Anomalous Structural Changes and Gas Transport Properties in Ultrathin Films of Polymers of Intrinsic Microporosity

Solution-processable polymers of intrinsic microporosity (PIMs) have been explored as a next-generation material for the synthesis of CO2 capture membranes. Herein, we highlight the critical need for understanding the transition from bulk PIM materials (50–150 μm) to their thin films (<3 μm). 6FDA-DAM and PIM-1 were chosen as archetypal PIMs, and their thin-film composite (TFC) membranes were prepared via a spin-coating method. Interestingly, the PIM-based TFC membranes always exhibited lower gas permeabilities compared to the model predictions based on their bulk films. Moreover, such deviations became more pronounced by reducing the selective layer thickness to several tens of nanometers.

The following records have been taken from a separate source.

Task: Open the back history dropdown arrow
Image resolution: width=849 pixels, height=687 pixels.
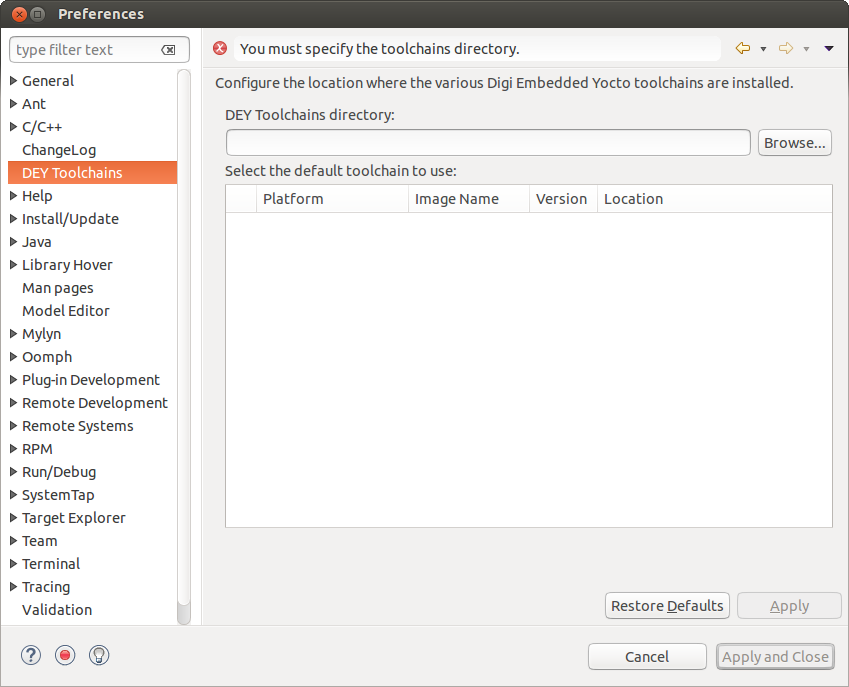Action: [763, 49]
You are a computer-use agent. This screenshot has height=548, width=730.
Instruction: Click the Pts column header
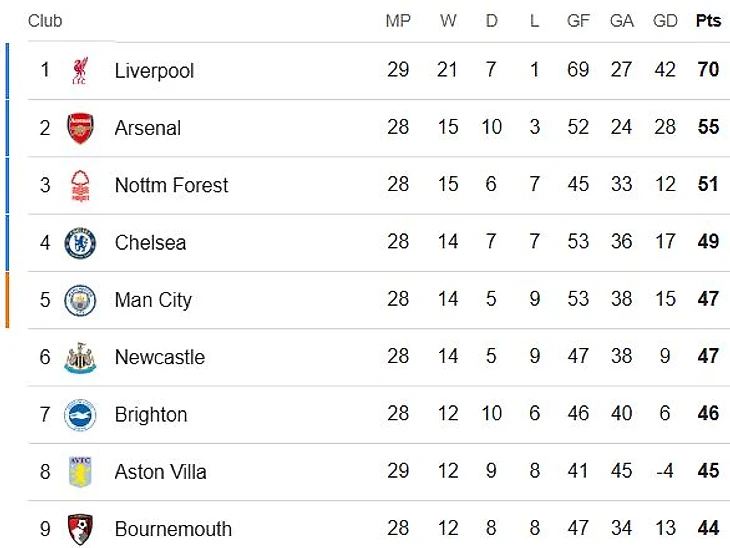708,21
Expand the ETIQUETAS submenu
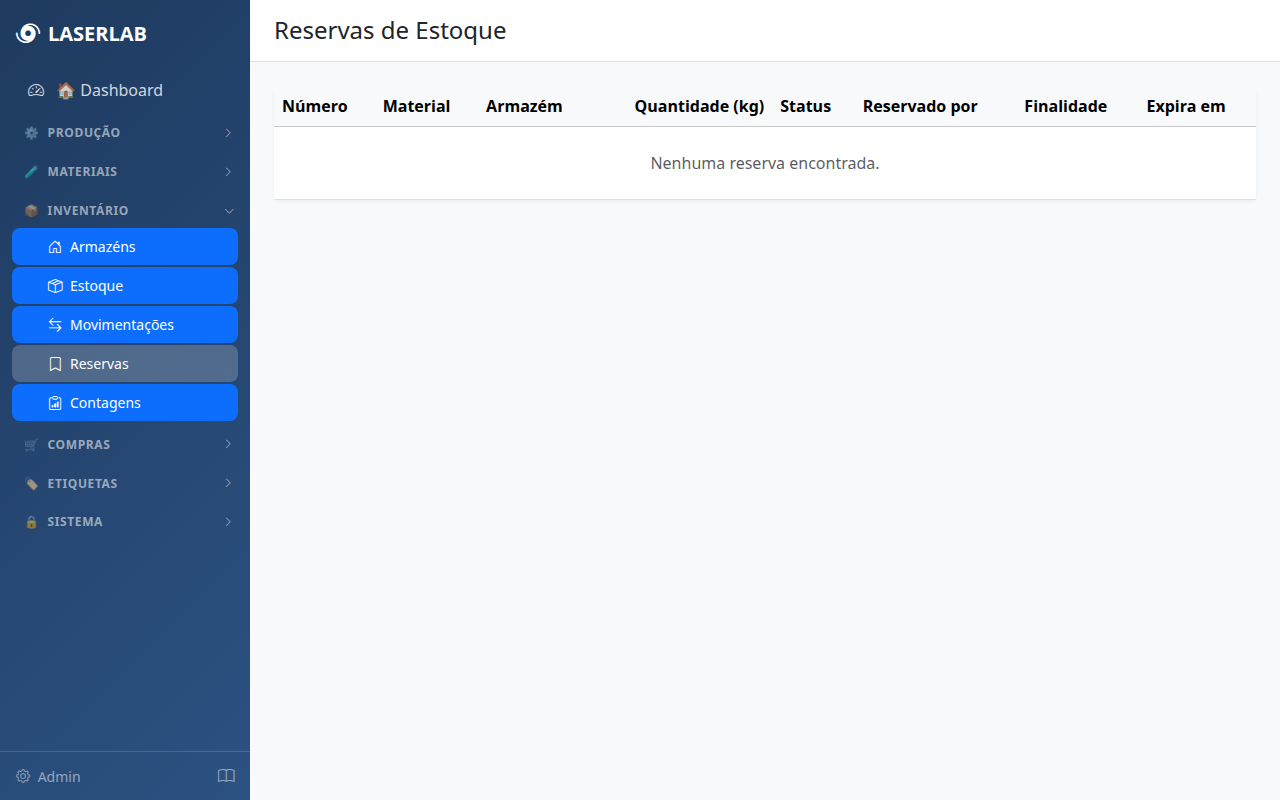 (x=228, y=483)
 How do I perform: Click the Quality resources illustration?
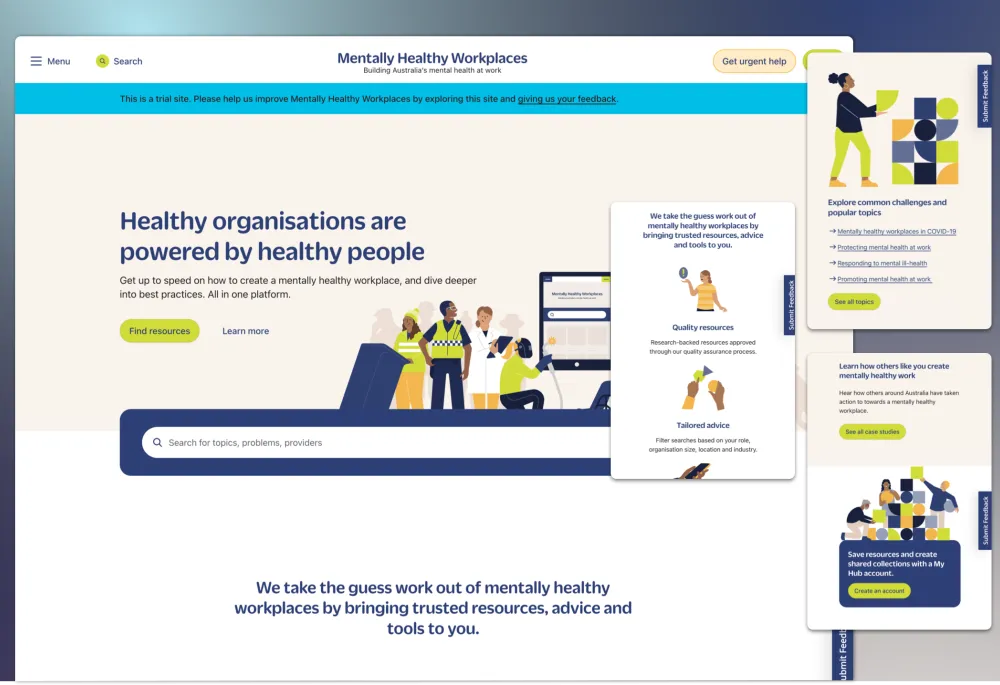point(702,289)
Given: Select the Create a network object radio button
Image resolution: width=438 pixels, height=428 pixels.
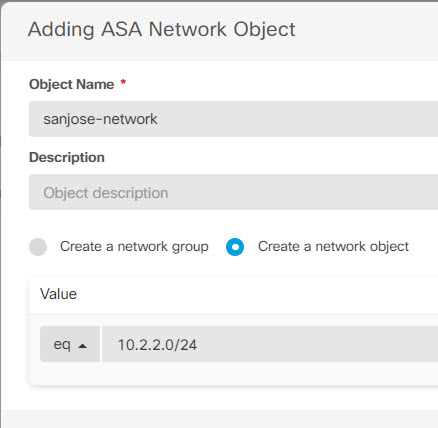Looking at the screenshot, I should click(235, 247).

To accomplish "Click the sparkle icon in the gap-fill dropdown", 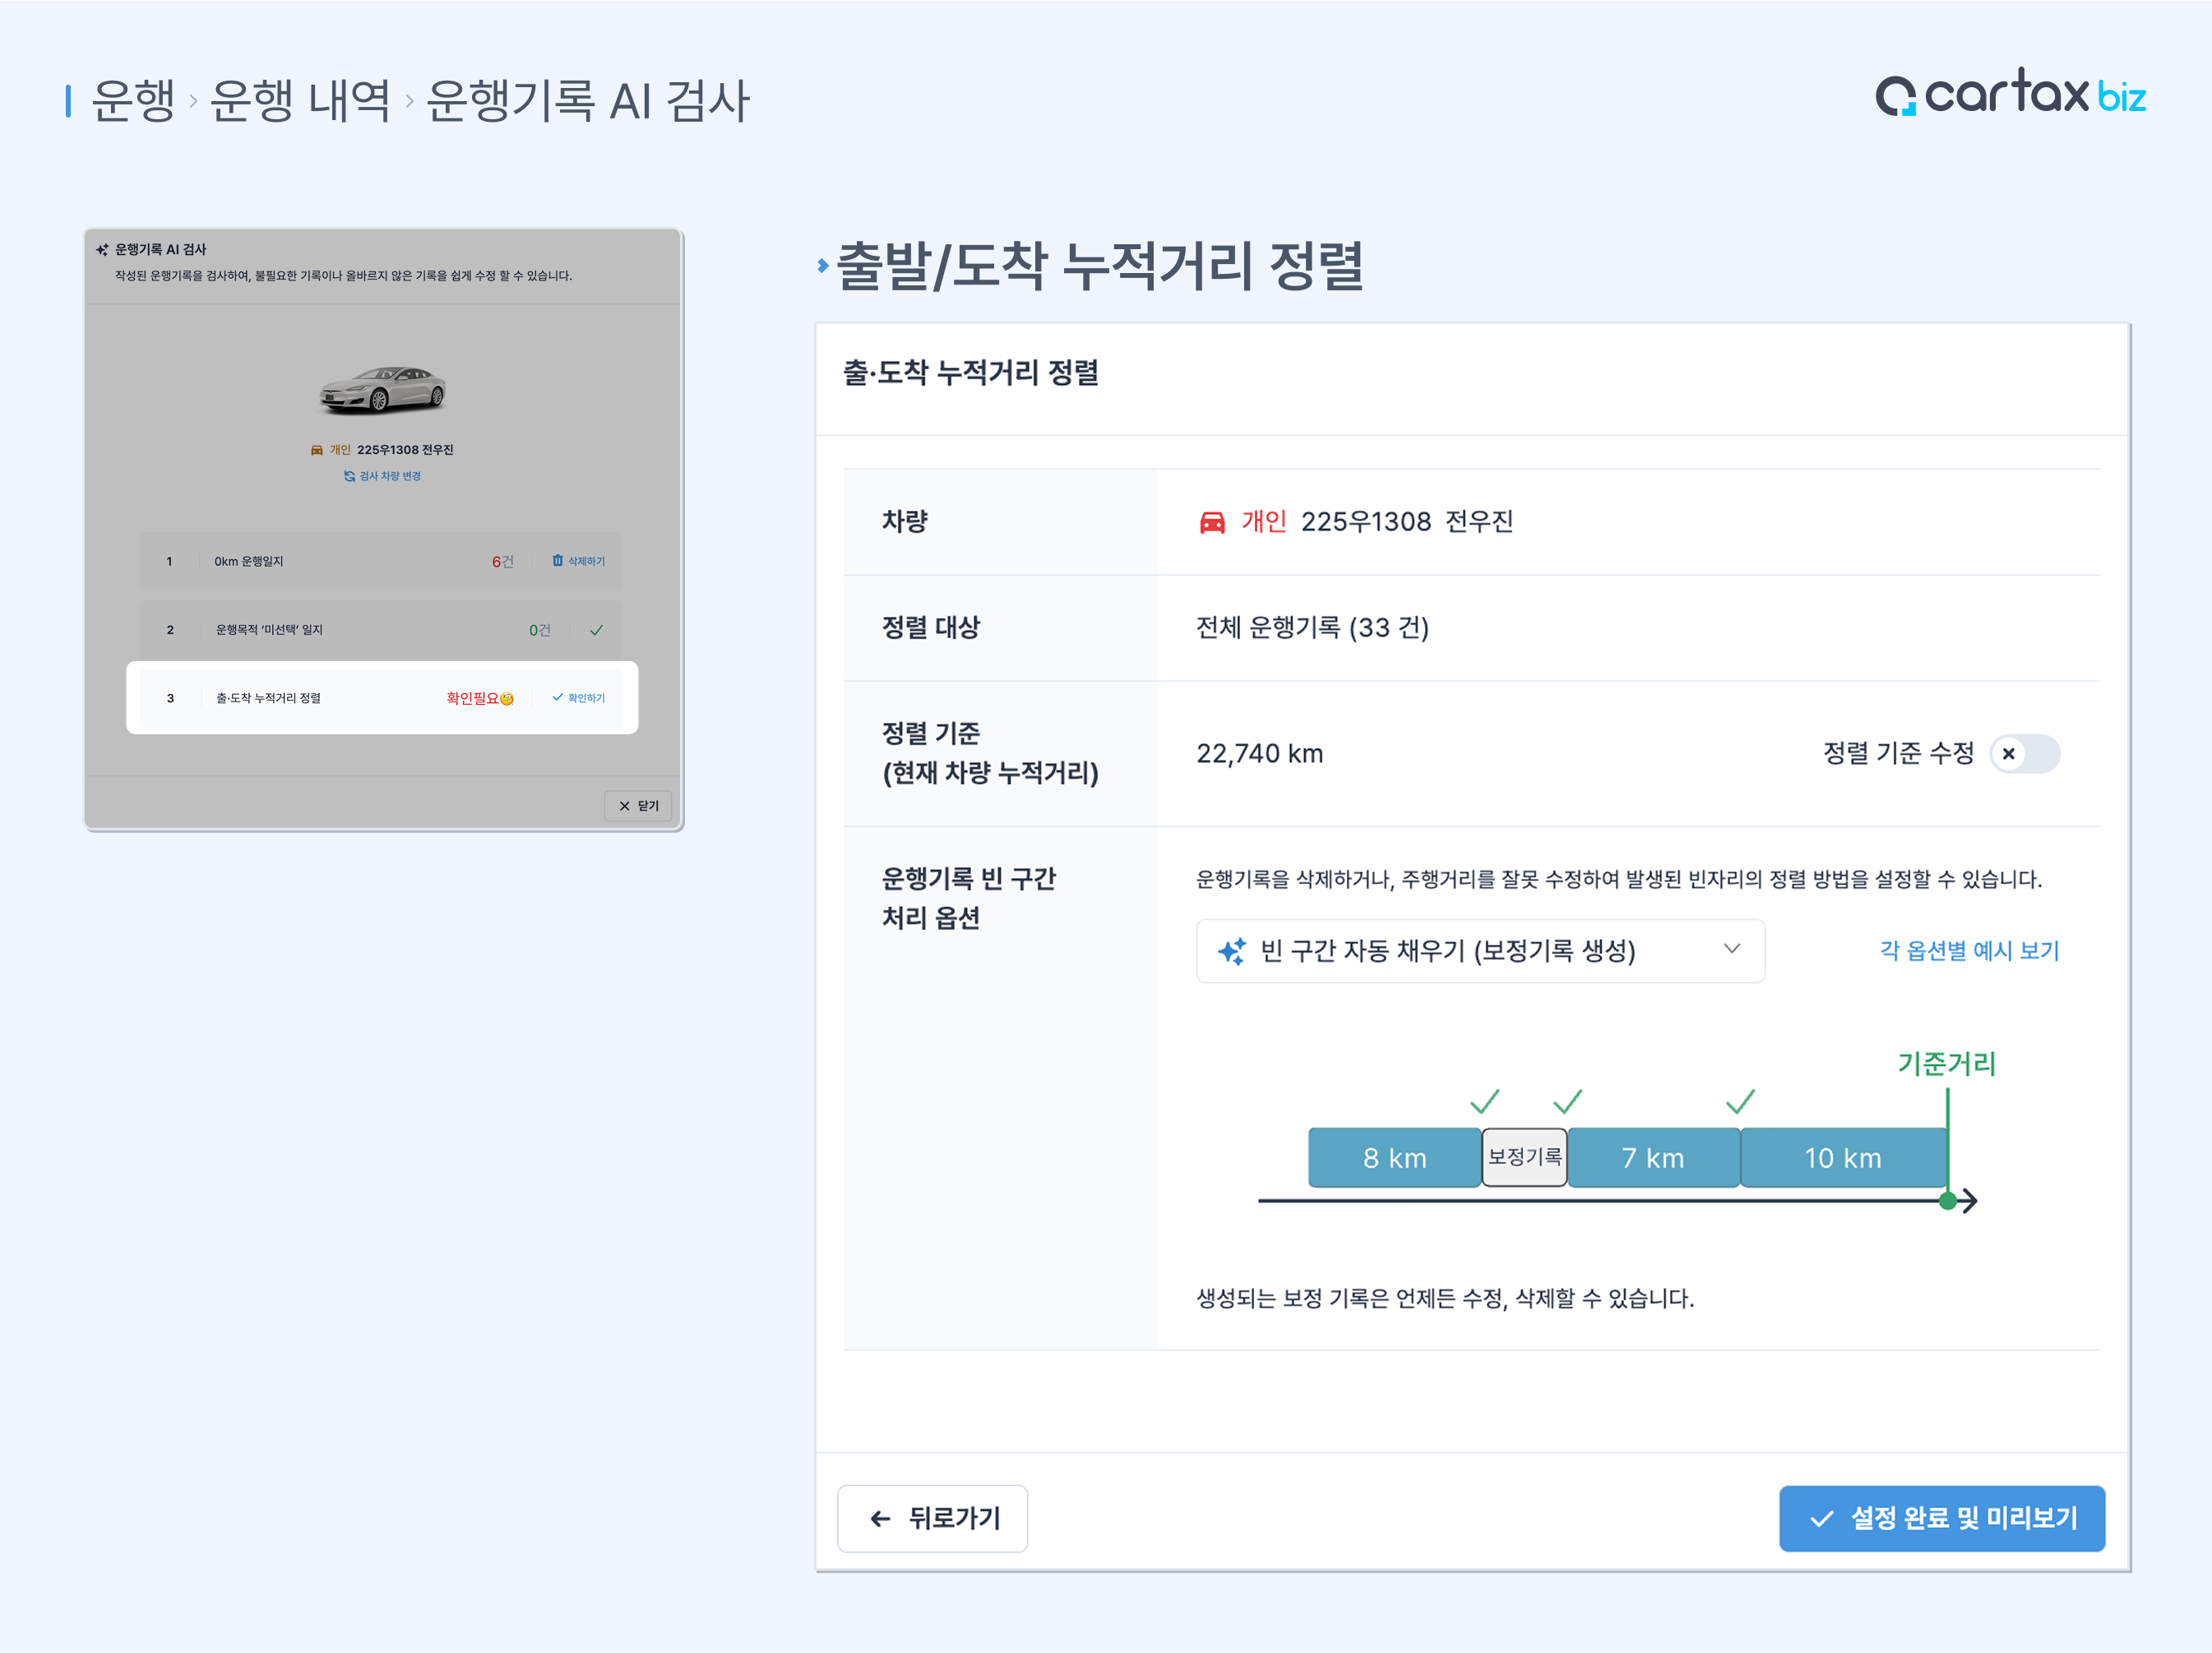I will point(1231,950).
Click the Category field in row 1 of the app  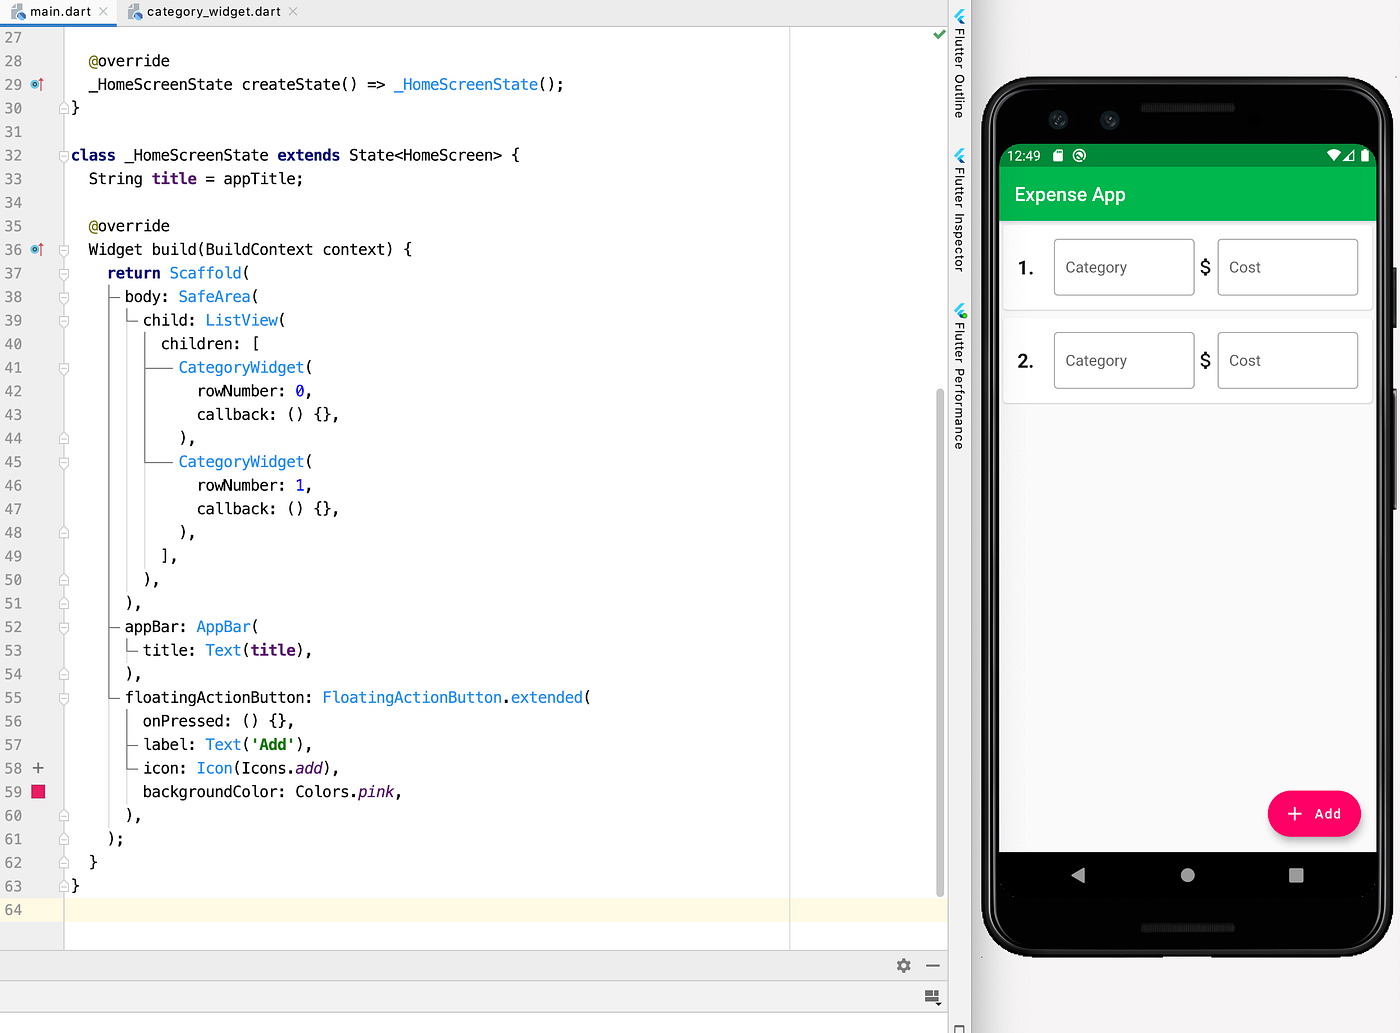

Two-dimensional grazing-incidence wide-angle X-ray scattering (2D GIWAXS) analyses reveal that the PIM thin films significantly differ from those of bulk films by showing thickness-dependent anisotropic microstructures potentially due to fast solvent evaporation and confinement effects during film preparation. Also, physical aging significantly affects the microstructures and the CO2 capture performance of the aged PIM films, which should be decoupled from the effects of film thickness.